What needs to be done: Repeat the entries below exactly. Drop the pictures.
--- Input material Enclosed Below ---
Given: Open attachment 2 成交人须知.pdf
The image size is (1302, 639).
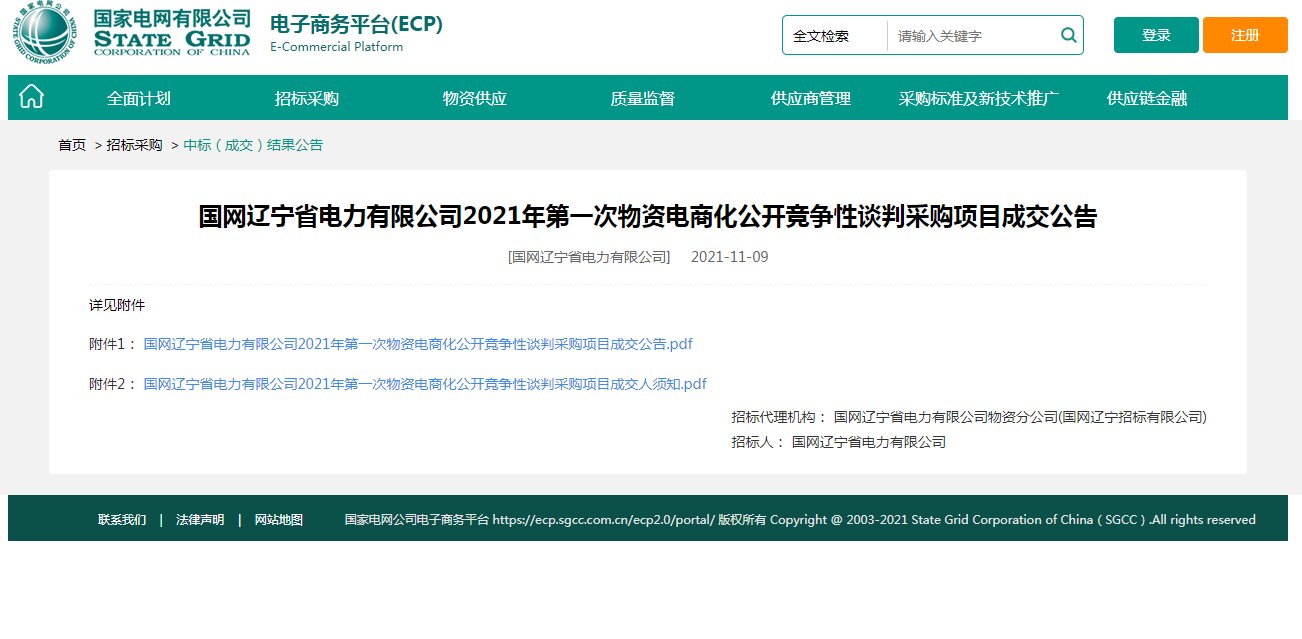Looking at the screenshot, I should point(425,384).
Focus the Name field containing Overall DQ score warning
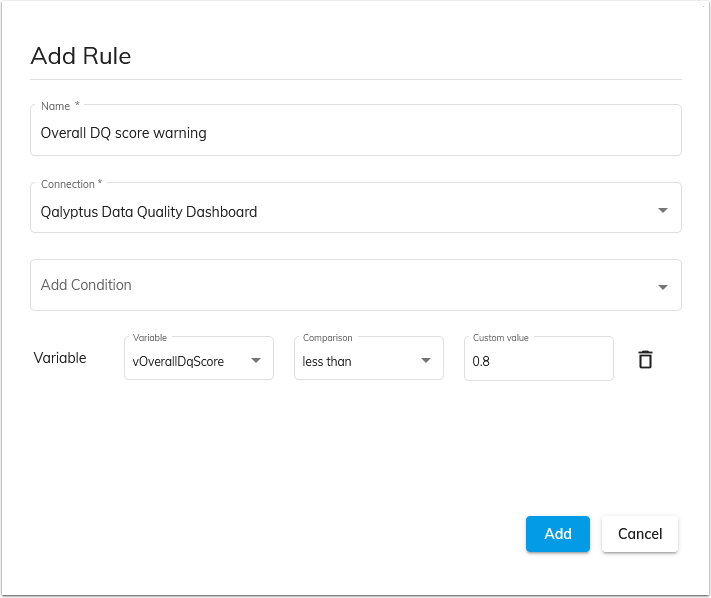This screenshot has height=598, width=711. pyautogui.click(x=356, y=130)
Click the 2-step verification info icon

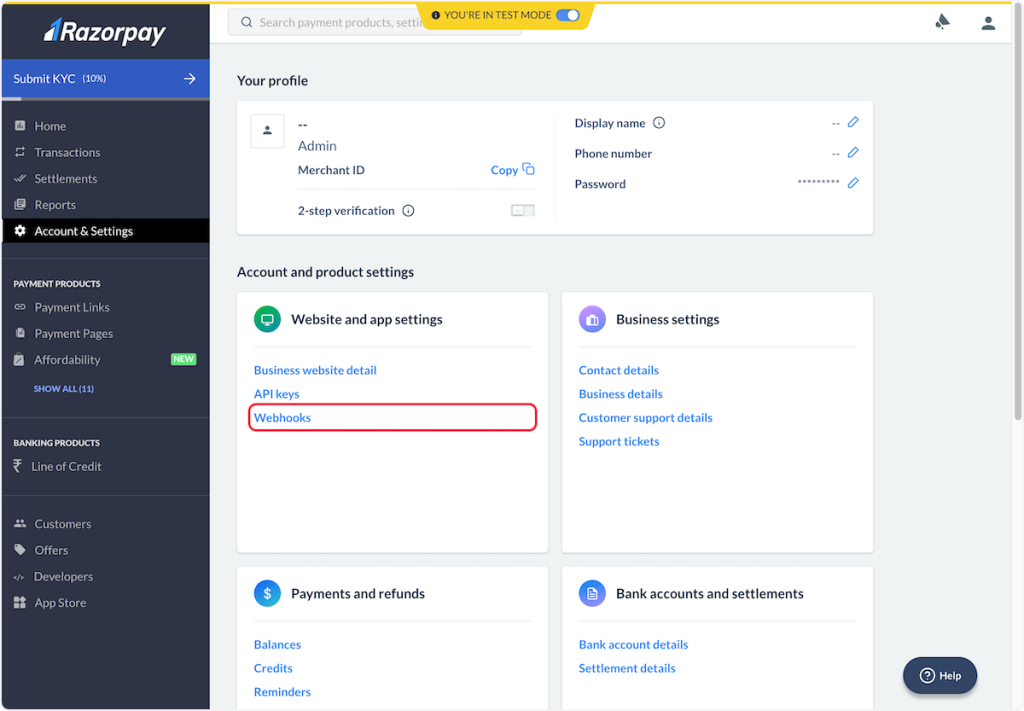(408, 211)
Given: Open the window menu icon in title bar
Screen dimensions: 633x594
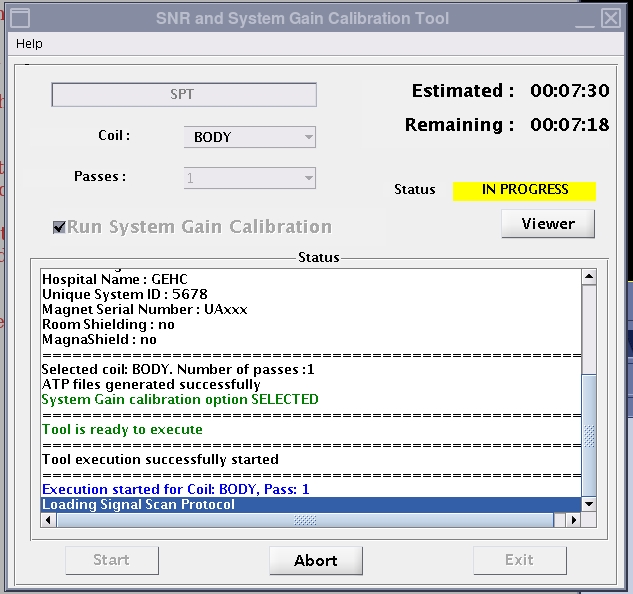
--- End of Enclosed Input material ---
Task output:
Given: Open attachment 2 成交人须知.pdf
The image size is (1302, 639).
Looking at the screenshot, I should point(425,384).
Focus the Name field containing Overall DQ score warning
This screenshot has height=598, width=711. pyautogui.click(x=356, y=130)
Click the 2-step verification info icon

(408, 211)
Given: Open the window menu icon in title bar
Screen dimensions: 633x594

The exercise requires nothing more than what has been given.